This term's Supreme Court decisions have completely remade administrative law, both by eliminating Chevron deference and by effectively eliminating the Administrative Procedures Act's statute of limitations. In Loper Bright Enterprises v. Raimondo, the Court held that as a constitutional matter federal courts could not give deference to federal agencies' interpretations of ambiguous statutes. And then the Court opened the door to APA challenges to virtually every existing federal regulation, no matter how old, with Corner Post Inc. v. Board of Governors of the Federal Reserve System, a statutory ruling that the APA's six-year statute of limitations runs from the date a plaintiff is allegedly injured by the regulation, rather than from the date of the regulation's finalization. That means that a business that is incorporated tomorrow has at least six years to challenge any regulation that affects it, and maybe more depending on when it is affected. In other words even New Deal or Progressive era regulations could be challenged tomorrow and there would be no deference to the agency's long-standing interpretation of the statute authorizing the regulations. I pity my colleagues who teach admin law--their course lost at least a credit hour's worth of material. Maybe they'll decide to take up commercial law....

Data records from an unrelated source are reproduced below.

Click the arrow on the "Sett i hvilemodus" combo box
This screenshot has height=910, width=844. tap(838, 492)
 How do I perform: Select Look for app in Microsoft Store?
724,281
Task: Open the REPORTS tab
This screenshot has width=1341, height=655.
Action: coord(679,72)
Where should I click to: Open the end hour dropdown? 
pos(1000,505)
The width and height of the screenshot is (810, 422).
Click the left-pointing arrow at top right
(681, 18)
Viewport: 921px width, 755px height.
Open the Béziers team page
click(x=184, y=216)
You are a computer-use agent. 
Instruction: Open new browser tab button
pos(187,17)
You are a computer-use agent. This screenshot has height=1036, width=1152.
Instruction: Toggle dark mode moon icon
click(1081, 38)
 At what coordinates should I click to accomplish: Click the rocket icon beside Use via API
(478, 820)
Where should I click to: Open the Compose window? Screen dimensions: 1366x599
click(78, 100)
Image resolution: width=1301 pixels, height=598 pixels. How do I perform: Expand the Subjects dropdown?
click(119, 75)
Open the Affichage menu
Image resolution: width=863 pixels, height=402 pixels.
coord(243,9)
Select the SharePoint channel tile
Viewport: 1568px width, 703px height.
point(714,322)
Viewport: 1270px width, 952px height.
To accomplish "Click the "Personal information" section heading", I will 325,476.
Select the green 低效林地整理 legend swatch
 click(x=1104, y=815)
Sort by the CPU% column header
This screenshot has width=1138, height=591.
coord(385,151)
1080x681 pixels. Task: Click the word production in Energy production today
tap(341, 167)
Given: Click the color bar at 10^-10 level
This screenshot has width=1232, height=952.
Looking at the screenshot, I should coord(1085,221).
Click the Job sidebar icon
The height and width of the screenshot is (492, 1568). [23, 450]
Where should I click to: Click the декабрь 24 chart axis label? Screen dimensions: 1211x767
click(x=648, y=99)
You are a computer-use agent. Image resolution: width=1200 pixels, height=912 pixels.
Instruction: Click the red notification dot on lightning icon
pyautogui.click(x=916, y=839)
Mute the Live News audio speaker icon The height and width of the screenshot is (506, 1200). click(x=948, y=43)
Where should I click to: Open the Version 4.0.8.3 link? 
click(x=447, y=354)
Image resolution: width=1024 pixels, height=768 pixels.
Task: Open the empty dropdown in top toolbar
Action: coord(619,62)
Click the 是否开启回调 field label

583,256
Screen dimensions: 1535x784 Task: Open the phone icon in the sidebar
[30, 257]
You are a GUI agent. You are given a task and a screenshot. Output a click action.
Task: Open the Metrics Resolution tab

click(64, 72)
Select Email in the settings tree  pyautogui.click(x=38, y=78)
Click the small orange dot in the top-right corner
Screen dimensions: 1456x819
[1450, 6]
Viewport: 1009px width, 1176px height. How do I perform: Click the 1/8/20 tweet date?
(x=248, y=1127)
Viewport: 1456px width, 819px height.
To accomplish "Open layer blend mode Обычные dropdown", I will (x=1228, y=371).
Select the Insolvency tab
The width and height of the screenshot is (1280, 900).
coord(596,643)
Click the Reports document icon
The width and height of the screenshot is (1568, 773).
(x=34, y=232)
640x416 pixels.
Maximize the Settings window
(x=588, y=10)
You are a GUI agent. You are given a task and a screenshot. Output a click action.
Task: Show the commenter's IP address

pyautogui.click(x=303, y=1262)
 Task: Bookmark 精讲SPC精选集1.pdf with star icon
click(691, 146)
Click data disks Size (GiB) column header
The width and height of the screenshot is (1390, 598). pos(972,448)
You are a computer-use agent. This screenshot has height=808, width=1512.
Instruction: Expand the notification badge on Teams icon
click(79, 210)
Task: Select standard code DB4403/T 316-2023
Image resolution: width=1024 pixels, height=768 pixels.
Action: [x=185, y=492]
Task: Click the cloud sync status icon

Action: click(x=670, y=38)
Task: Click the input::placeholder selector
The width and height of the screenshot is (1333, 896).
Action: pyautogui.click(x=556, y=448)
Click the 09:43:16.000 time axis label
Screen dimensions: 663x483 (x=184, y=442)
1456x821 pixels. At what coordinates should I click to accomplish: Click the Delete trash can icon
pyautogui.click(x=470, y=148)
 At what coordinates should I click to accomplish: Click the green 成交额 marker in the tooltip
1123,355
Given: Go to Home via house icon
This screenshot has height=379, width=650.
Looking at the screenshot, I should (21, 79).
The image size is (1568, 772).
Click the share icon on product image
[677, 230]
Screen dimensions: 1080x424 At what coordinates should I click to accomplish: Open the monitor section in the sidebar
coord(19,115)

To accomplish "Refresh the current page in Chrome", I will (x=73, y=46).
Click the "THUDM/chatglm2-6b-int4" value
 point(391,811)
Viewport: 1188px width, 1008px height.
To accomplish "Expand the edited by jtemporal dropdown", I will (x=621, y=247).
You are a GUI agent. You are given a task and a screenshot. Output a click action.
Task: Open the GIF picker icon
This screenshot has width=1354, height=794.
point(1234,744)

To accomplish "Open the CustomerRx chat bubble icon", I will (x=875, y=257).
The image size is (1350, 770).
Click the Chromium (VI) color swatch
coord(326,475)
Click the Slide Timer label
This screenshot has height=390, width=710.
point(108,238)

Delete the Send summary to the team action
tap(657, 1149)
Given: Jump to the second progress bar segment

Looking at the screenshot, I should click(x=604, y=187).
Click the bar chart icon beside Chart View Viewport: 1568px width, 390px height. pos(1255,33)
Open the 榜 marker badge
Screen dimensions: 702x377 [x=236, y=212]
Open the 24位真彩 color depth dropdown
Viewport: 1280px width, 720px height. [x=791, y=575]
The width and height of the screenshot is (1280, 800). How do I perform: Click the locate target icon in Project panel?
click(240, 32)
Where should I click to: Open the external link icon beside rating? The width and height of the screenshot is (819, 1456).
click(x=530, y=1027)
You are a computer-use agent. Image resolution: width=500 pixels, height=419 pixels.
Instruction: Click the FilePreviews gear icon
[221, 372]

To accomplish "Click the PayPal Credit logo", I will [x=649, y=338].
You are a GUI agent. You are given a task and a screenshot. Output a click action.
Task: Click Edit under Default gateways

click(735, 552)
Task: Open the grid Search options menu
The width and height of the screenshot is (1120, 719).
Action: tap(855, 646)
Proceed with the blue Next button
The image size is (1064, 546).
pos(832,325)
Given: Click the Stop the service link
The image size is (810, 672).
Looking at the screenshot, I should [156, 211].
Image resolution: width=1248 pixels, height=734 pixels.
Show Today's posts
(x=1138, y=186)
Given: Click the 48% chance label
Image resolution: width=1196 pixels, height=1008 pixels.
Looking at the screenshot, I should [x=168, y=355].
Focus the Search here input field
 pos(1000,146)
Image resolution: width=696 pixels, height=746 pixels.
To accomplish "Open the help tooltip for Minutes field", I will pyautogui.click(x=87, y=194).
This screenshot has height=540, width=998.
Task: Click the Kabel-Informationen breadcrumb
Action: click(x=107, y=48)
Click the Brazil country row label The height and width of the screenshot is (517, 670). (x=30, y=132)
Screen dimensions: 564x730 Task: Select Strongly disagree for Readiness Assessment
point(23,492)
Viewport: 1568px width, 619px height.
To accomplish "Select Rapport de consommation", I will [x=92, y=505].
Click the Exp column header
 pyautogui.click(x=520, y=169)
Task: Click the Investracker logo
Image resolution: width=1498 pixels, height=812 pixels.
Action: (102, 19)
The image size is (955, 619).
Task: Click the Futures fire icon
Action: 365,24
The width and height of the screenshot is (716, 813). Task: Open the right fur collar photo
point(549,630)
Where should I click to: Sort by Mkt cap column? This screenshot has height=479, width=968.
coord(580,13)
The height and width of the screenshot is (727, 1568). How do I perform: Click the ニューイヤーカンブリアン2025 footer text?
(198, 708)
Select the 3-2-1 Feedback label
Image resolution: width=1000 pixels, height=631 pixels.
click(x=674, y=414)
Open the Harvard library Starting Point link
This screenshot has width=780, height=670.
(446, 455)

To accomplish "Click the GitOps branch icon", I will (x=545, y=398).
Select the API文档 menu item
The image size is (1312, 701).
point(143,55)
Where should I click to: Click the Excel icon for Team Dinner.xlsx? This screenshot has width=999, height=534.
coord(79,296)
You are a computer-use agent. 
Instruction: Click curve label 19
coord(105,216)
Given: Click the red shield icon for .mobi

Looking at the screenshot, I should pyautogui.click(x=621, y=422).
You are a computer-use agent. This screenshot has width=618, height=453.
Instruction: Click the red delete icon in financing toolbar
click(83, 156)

These decisions are, taken together, a major rolling back of the administrative state. But these decisions will affect different agencies differently, and the Court's rulings may have some unintended consequences. To wit, many federal agencies have both rulemaking and enforcement powers. In some instances, enforcement is dependent on rulemaking, as the agency lacks a general statutory prohibition to enforce, but can only enforce its particular rules. The EPA is (I think) an example of this type of agency. It doesn't have a general statutory prohibition of "don't pollute." OSHA and the FDA and NLRB and Dept. of Commerce. For agencies in this category, Loper Bright Enterprises and Corner Post clip not only the agencies' rulemaking power, but also their enforcement power, because they will have to defend the rules they are enforcing.
In other instances, however, the enforcement powers are independent of rulemaking, as there is a broad statutory prohibition that the agency can enforce without rules. This is where federal financial regulators sit. In these cases, Loper Bright Enterprises and Corner Post will have a hydraulic effect: agencies are going to do what they're going to do, so if they can't do it through rulemaking, they'll do it through enforcement and supervision. In other words, what the Supreme Court did was to supercharge regulation by enforcement in the financial regulatory space.